[begin Excerpt to read]

In the early days
of football, H-shaped goalposts were planted at the front of the end zone, four
fixed obstacles within the field of play. There they remained until 1927, when
overseers of the National Football League had a notion – move the goalposts outside
the end zone, where fewer players would slam into them.
In 1932, however,
goalposts were for some mysterious reason moved back to the goal line, where
they remained until 1974 as hazards to the players and an impediment to red
zone scoring. To gauge how much human progress can be made in roughly that
amount of time, consider that in 1926, Robert Goddard launched the first liquid
fueled rocket. In 1969 – five years sooner than it took the NFL to return
goalposts to the back of the end zone – human beings walked on the Moon.
Like their
predecessors, the people who run the NFL today aren’t exactly rocket scientists,
yet the league remains an invulnerable juggernaut of ratings and revenues.
Somehow, everything turns out gold for the NFL brain trust, even their missteps,
which usually end up having more entertainment value than their considered efforts
to improve the game.
For years, I
wondered why I was finding pro football progressively less enjoyable than I
used to. As this season began, I found myself fondly remembering last season’s
referees’ strike, and the hue and cry it caused. Say what you will about the
strike (and it was a debacle caused by the NFL front office), it restored to
prominence a historic element of the game that the league has tried hard to
eliminate – injustice created by human shortcomings.

[end Excerpt to read]
[begin Dataset extract]

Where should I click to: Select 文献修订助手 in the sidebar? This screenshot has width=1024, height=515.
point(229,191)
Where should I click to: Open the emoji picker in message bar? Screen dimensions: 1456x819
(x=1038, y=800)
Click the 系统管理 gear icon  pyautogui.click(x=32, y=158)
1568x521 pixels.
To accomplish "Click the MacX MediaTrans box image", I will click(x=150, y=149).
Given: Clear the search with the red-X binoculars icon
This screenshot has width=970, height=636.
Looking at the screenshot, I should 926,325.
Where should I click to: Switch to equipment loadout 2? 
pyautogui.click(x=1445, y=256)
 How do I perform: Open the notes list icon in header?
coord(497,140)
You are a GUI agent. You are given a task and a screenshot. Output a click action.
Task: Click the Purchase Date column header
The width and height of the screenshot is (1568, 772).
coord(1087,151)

[end Dataset extract]

- **Written exercise 1**: Rewrite the stretch of the football goalposts passage from "In the early" through "slam into them.", substituting "uprights" for "goalposts".
- **Written exercise 2**: Retype the stretch of the records from their first line through the line containing "coord(497,140)", with both ends included.

- **Full output 1**:
In the early days
of football, H-shaped uprights were planted at the front of the end zone, four
fixed obstacles within the field of play. There they remained until 1927, when
overseers of the National Football League had a notion – move the uprights outside
the end zone, where fewer players would slam into them.

- **Full output 2**:
Where should I click to: Select 文献修订助手 in the sidebar? This screenshot has width=1024, height=515.
point(229,191)
Where should I click to: Open the emoji picker in message bar? Screen dimensions: 1456x819
(x=1038, y=800)
Click the 系统管理 gear icon  pyautogui.click(x=32, y=158)
1568x521 pixels.
To accomplish "Click the MacX MediaTrans box image", I will click(x=150, y=149).
Given: Clear the search with the red-X binoculars icon
This screenshot has width=970, height=636.
Looking at the screenshot, I should 926,325.
Where should I click to: Switch to equipment loadout 2? 
pyautogui.click(x=1445, y=256)
 How do I perform: Open the notes list icon in header?
coord(497,140)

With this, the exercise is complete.